I just returned from being in Europe for two weeks, a stimulating trip full of wonderful new adventures, warm connections with friends, much laughter and great food. I had some adventures that were not happy but were poignant. They were surprises in human contact. Here is one that stands out.
A woman I know was chosen to lead our discussion group in a circle of 10 people following a keynote at a conference I attended. After a few minutes, she looked at her phone, jumped up with tears and said, "I have to go." She left abruptly. The rest of us stared at each other. I got up to follow her. I looked down the stairs and did not see her. I called down and she soon returned. In the stairwell, she tearfully explained that her mother was in the hospital and she did not know what to do. I held her hands and listened.
She appeared anxious and confused. I probed and she went deeper telling me that her mother has done this her entire life - used illness as a pull to make her daughter pay attention to her. I mirrored what I heard and she looked at me and settled down. Then I asked, “What do you want to do?” Looking stronger and more contained she said, “I want to return to the group but let someone else be in charge.” And that is what she did. The next day I asked her how she felt and she said the talk helped her and she felt clear about staying at the conference and not needing to run off to be with her mother.

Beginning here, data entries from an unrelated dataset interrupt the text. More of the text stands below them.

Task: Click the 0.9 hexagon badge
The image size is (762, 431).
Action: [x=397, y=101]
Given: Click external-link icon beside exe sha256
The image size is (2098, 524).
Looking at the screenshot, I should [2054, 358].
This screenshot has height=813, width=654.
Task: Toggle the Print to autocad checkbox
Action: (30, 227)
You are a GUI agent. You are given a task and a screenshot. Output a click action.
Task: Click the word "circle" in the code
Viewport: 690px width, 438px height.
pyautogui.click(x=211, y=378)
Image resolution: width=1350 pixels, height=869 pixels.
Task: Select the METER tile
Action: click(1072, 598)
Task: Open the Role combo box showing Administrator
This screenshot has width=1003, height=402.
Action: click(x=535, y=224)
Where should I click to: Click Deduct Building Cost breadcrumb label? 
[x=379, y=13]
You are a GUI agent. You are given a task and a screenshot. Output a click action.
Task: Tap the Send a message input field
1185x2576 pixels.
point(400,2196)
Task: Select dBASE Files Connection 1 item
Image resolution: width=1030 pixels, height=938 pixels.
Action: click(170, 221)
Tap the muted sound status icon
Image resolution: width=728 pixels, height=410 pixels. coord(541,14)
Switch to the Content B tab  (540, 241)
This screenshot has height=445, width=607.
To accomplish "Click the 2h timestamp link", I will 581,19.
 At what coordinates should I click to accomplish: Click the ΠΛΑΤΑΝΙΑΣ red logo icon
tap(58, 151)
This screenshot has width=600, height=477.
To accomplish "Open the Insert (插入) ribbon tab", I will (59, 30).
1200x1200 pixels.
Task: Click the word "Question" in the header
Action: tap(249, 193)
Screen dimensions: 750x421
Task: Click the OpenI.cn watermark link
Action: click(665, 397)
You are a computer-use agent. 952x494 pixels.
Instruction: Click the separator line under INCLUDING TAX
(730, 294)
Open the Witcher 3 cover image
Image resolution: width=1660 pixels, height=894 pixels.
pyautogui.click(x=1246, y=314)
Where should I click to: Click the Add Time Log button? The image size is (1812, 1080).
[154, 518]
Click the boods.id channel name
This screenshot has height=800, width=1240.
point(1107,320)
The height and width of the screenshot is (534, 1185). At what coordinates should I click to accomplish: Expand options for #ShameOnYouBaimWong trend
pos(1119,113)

This encounter surprised me and enriched me. Sharing her vulnerability made me fully attend to this woman in the moment. You never know when someone might need a hand to hold through some type of suffering. I was glad I happened to be around and available for this. I felt an opening in my heart by being with her.
It occurs to me that in my regular life, I follow prescribed patterns and schedules. On vacation those patterns are gone. I can expand, slow down, be spontaneous, and be open for surprise encounters. For example, while walking in the rain in Sweden with my umbrella, I encountered a painted garbage can that sings when you throw in your trash! I was so delighted that I danced and made up a singing rhyme, “We have garbage cans that sing. It's a real Swedish thing.” I feel grateful for being able to be part of both the laughter and the crying in life.